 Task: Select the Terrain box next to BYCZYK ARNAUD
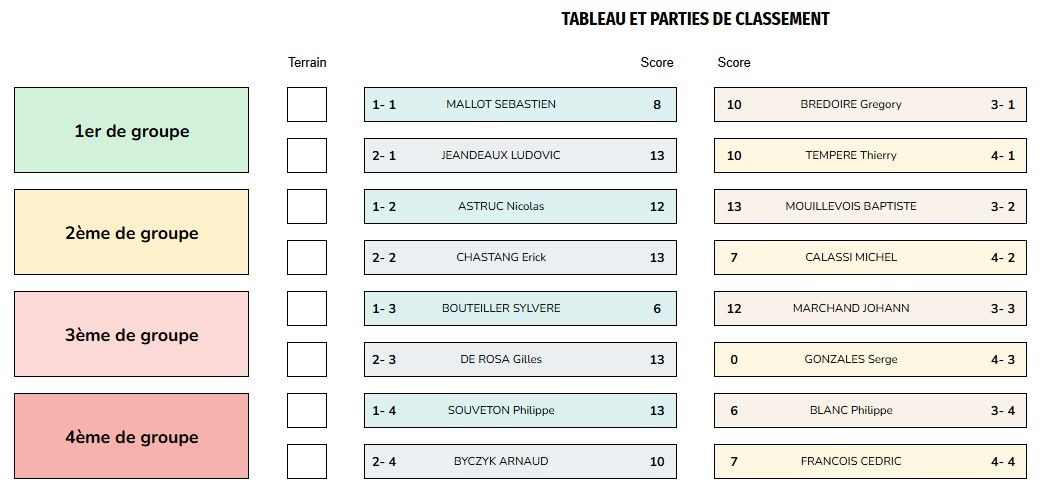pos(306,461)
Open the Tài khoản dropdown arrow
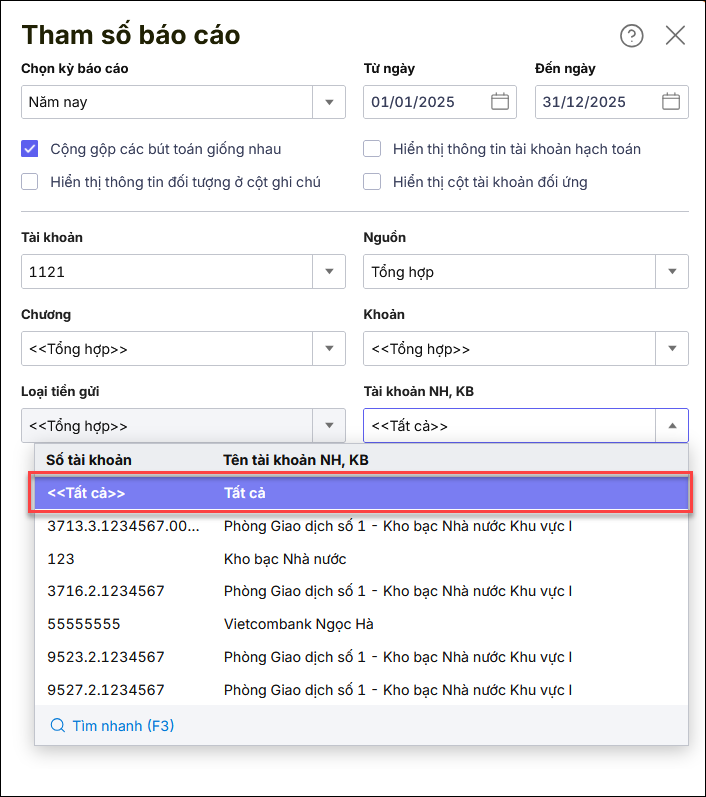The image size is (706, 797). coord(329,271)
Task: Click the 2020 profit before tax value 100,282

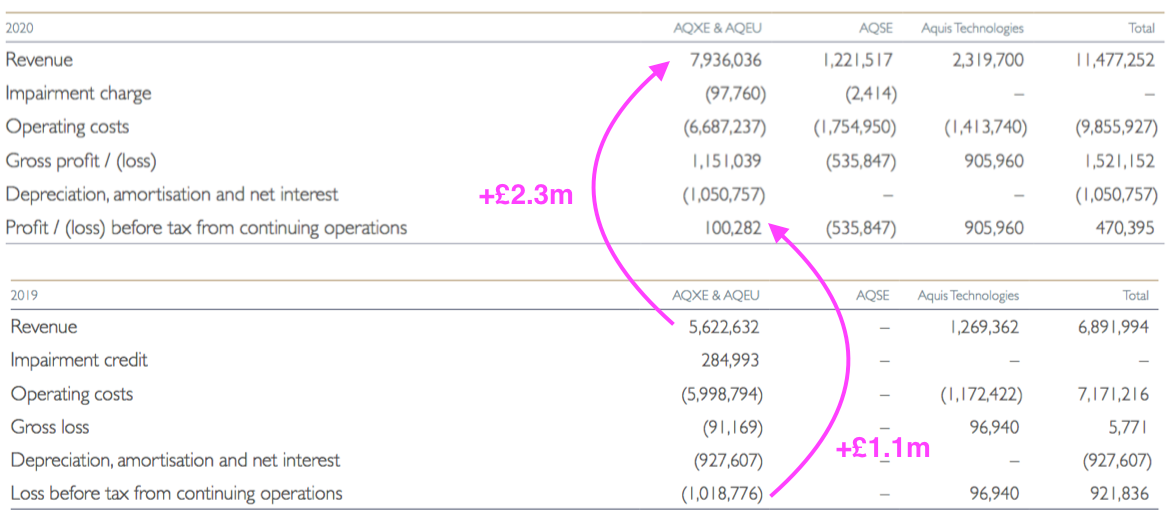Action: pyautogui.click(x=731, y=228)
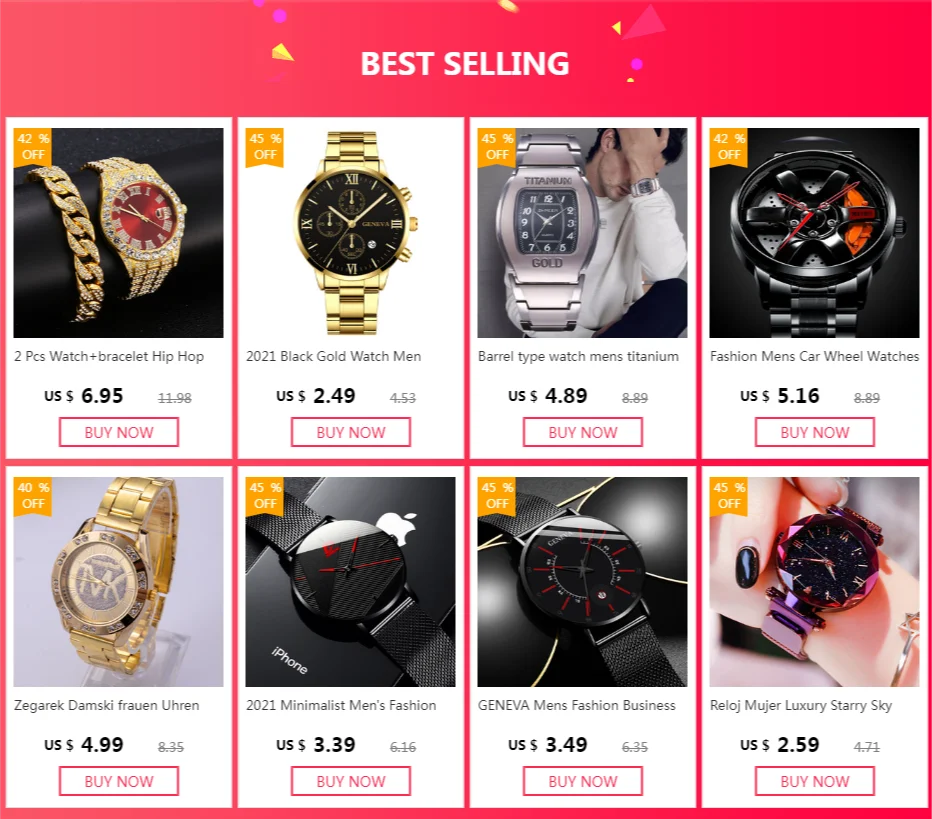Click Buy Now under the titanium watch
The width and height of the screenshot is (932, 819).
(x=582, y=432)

**********

▶ [REQUIRED TASK]
Repeat every line of the data above word for word, but leave out the pictures.

▶ [TASK RESPONSE]
 Task: Select the Terrain box next to BYCZYK ARNAUD
pos(306,461)
Open the Tài khoản dropdown arrow
The image size is (706, 797). coord(329,271)
Task: Click the 2020 profit before tax value 100,282

Action: pyautogui.click(x=731, y=228)
Click Buy Now under the titanium watch
The width and height of the screenshot is (932, 819).
(x=582, y=432)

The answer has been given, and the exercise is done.